Sufriendo intensos dolores, con su cuerpo consumido por la enfermedad, angustiado, Job todavía tiene que sufrir el diagnóstico pesimista de sus supuestos amigos. Por eso pregunta con ansiedad: “¿Alguien ve esperanza en mí?” Esa pregunta, de alguna manera, es la interrogante más importante que hace todo paciente a su médico. “¿Mi enfermedad tiene cura? ¿Podré superar estos malestares?” Toda consulta médica está centrada en esta cuestión básica, que interpela a todo médico. Aunque siempre hay que decir la verdad, nunca hay que matar la esperanza, todo agente de salud debe ser un embajador de la esperanza.

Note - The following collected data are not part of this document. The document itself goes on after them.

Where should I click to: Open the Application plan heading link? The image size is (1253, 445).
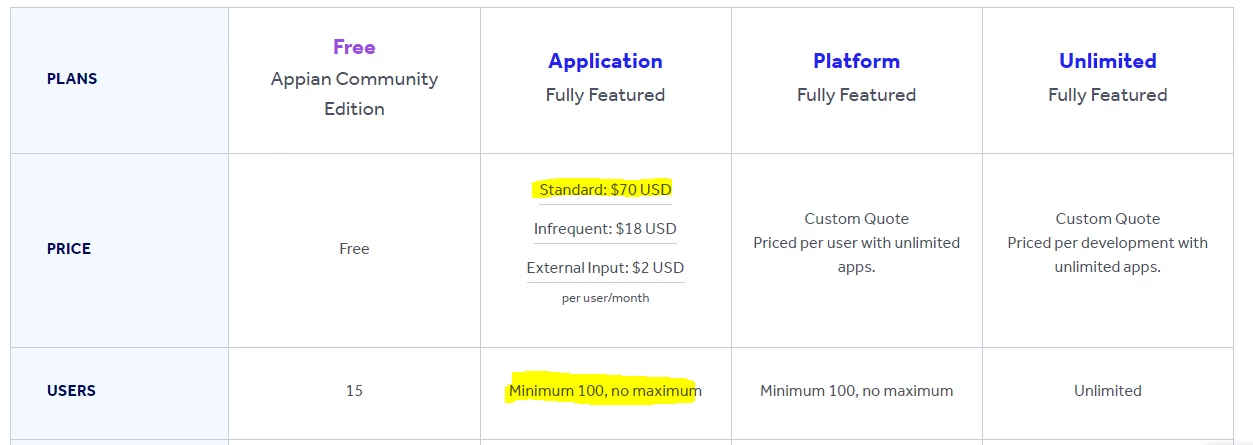pos(605,61)
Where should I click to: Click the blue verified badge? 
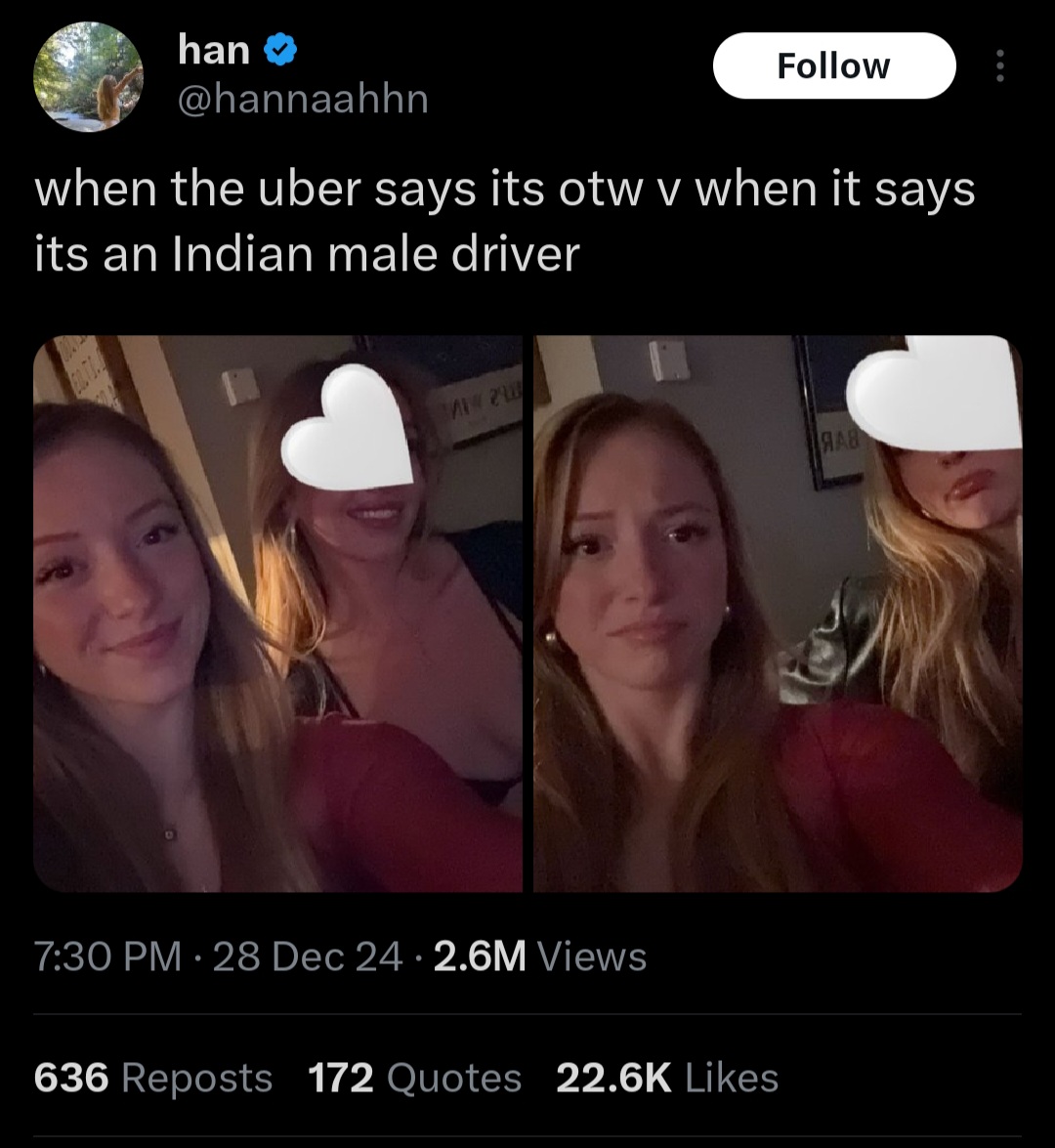point(279,51)
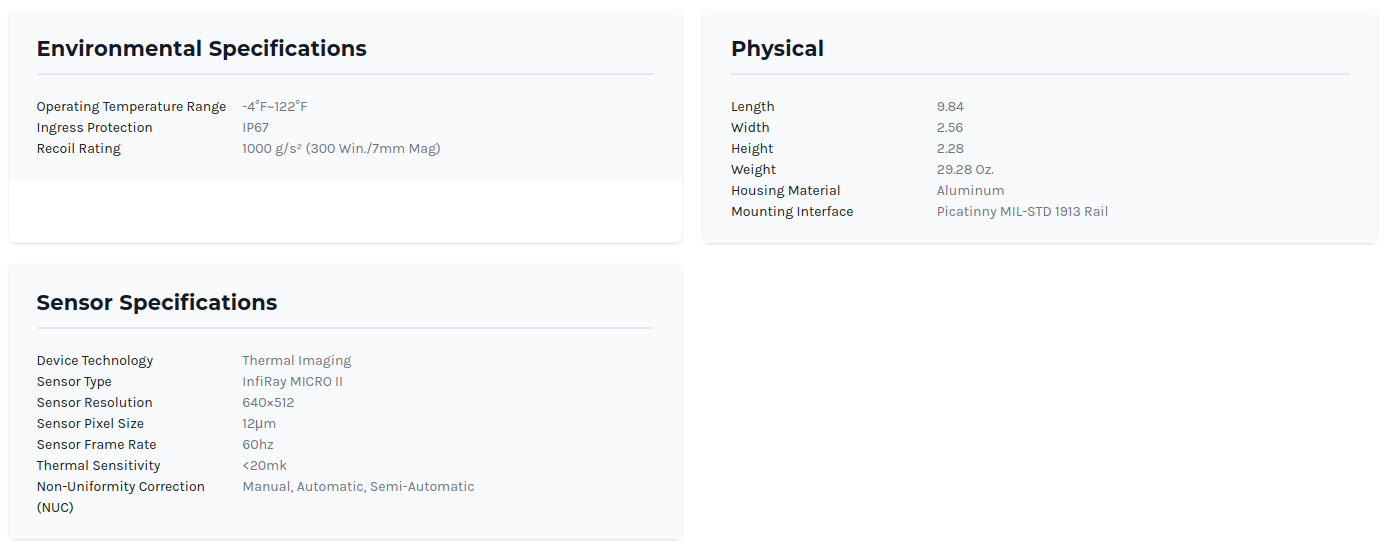This screenshot has width=1388, height=547.
Task: Click the Non-Uniformity Correction (NUC) label
Action: (120, 487)
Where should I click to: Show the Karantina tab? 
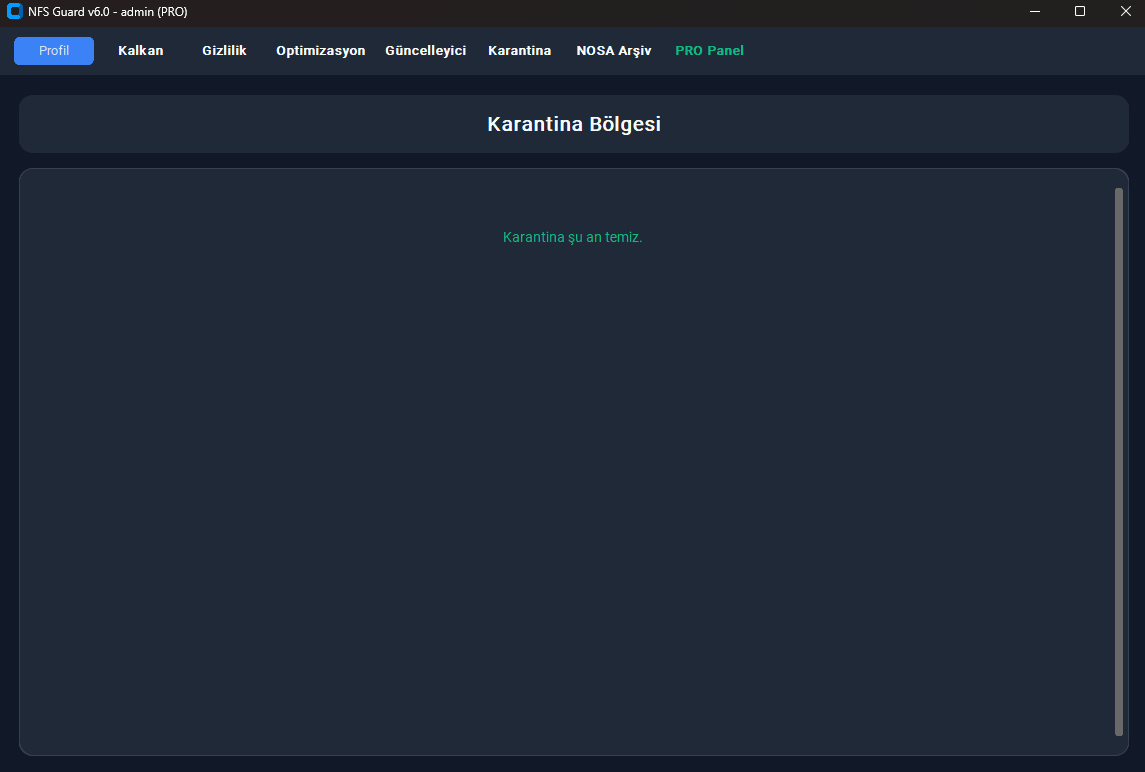(x=519, y=50)
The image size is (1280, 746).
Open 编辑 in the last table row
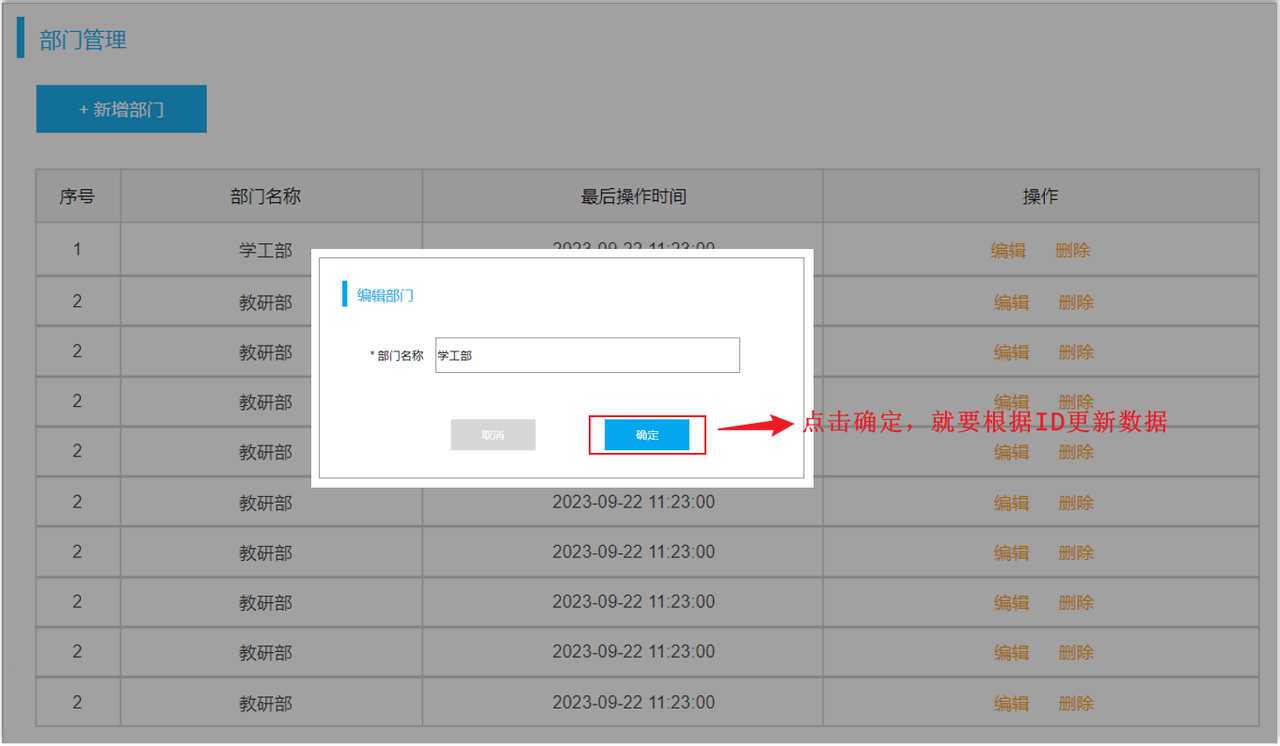(1011, 703)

Hace unos años, se convirtió en best seller, el libro de Norman Cousins, “Anatomía de una enfermedad”. En esa obra, el autor, redactor jefe del Saturday Review, relata como cayó gravemente enfermo. Fue hospitalizado y se le diagnóstico esclerosis múltiple, una terrible enfermedad que paraliza paulatinamente al cuerpo hasta producir la muerte. Cousins le preguntó a su médico que esperanza de curación tenía, a lo que el facultativo, respondió que muy pocas, ante la insistencia el doctor respondió “sólo hay una posibilidad sobre quinientas de curarse”. Cousins no se resignó y decidió aferrarse a esa ínfima posibilidad. “Esa puedo ser yo”, se dijo. Entonces se instaló en un hotel, eliminó los analgésicos y otras drogas, empezando a administrarse fuertes dosis de vitamina C, ver películas cómicas y procurar cultivar la esperanza. Descubrió las virtudes terapéuticas de la risa. Cada vez que podía reír con ganas, disminuía el dolor y los índices de eritosedimentación en la sangre mejoraban. "He aprendido —escribió N. Cousins— a no desestimar la capacidad del cuerpo y de la mente para regenerarse, incluso cuando las perspectivas parecen pésimas. Estoy persuadido de que la fuerza menos conocida del mundo es la voluntad de vivir."

Fue mejorando hasta la recuperación total. Diez años después, en una concurrida calle de New York, se encontró con el médico que le dio el diagnóstico pesimista. Cuando lo reconoció, fue directamente hacia él y le extendió la mano. El médico respondió al saludo. Entonces Norman le apretó la mano con tal fuerza, que el galeno reaccionó:

— Por favor, suélteme la mano, ya me di cuenta que se recuperó. Ahora, dígame cuál fue el secreto.

— El secreto fue que no creí en su diagnóstico, Le voy a dar un consejo. No le diga a otros pacientes ese tipo de diagnóstico, porque alguno lo puede creer y eso puede resultarle fatal.

Vivamos en esperanza y trasmitamos esperanza, especialmente a quienes están en el lecho del dolor. La esperanza es vida y salud.